While many kids play sports year-round, summer break is often filled with sports camps and summer leagues. Whether you’re trying to help a child with ADHD thrive this summer or want to keep momentum on your New Year’s Resolution to be more active, playing sports is a great way for kids to stay fit and have fun. But just because physical activity is healthy doesn’t mean that there isn’t any danger. Here’s how to prevent kid’s sports injuries from occurring.
Don’t Skip the Stretch
Youth sports injury prevention starts with warm-ups. Many coaches start off practices and games with a stretching routines and warm-up exercises, but if yours doesn’t, it’s incredibly important to encourage your child to do this on their own. Starting abruptly with cold muscles can lead to sprains, strains, tears, and pulled muscles.
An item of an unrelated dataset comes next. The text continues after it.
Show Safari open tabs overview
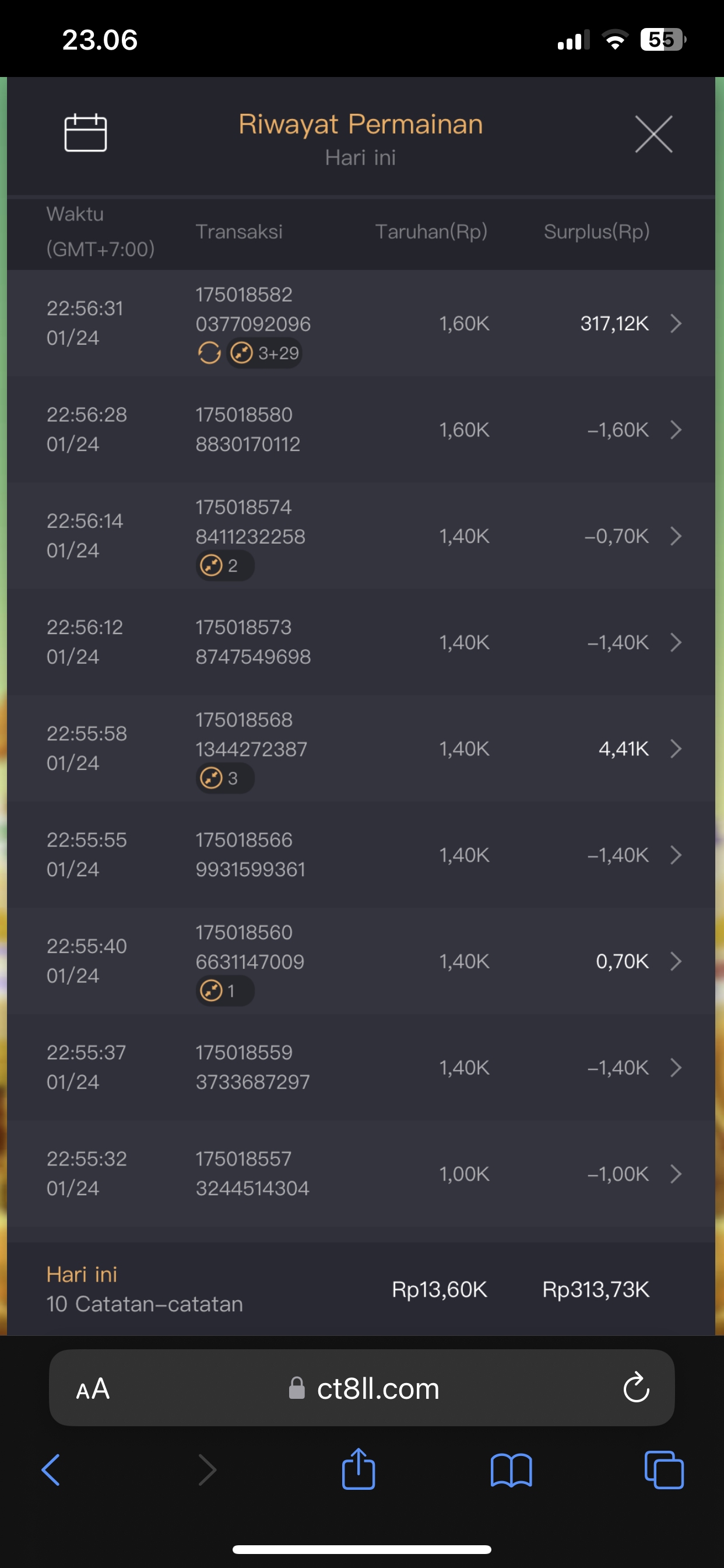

In fact, one common injury is a torn ACL, which can prevent a child from playing sports for up to nine months and can even cause arthritis problems later in life. By getting your child into good warm-up habits, you could help stave off injuries now, and later in life.
Wear Proper Equipment
Regardless of what sport your child plays, using proper equipment is essential to preventing injuries. Whether it’s knee guards, cleats, helmets, or mouth guards, using the correct size of the recommended equipment can be the difference between your child injuring themselves or staying healthy all season long.
Don’t Go All-In on One Sport
Especially if your child shows an aptitude for a specific sport, it can be tempting to focus all their energy there. But because children are still growing, it’s important to not overuse the same muscles over and over. In fact, many kid’s sports injuries come from repetitive stress and overuse problems, which are amplified by playing the same sport year-round. Especially while they’re young, try to vary the sports they play, which will in turn help them develop a wide-range of muscles without overusing any specific group. Once they reach puberty, it should be fine for them to focus their energy on one sport, if that’s what they prefer.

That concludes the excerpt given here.